1-tailed Mann Whitney-U (greater than) test, evaluating if the query metric-feature space combination is better than the candidate-feature space combination, dimensionality reduction techniques using optimum number of dimensions to reflect theoretical maximum performance. Values denote p-values that the metric-feature space combination is a given row is performed better than the metric-feature space column given in the column by chance along.
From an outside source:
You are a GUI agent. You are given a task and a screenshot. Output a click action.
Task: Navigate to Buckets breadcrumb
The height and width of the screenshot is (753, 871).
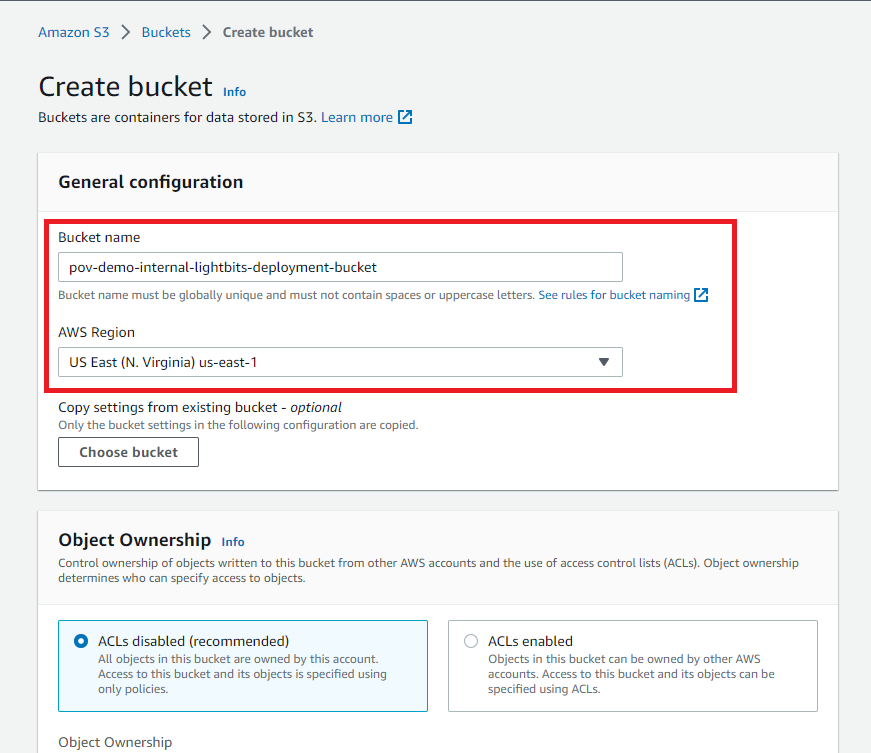tap(166, 32)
If this value is <0.05, we deem there to be a less than 5 % chance that the metric-feature space combination outperformed the other by chance.

Heatmap summary of of Mann-Whitney U metric performance (one tailed, greater than)

Counts of the number of features-space metric pairs that were significantly better performing than other metric-feature space pairs. Suggests that scalar projection applied to full and standard scalar feature space outperforms other metrics, however the previous figure shows there is not a significant performance gain (0.05 level) in using the scalar projection over cosine similarity for full and standard scalar feature spaces.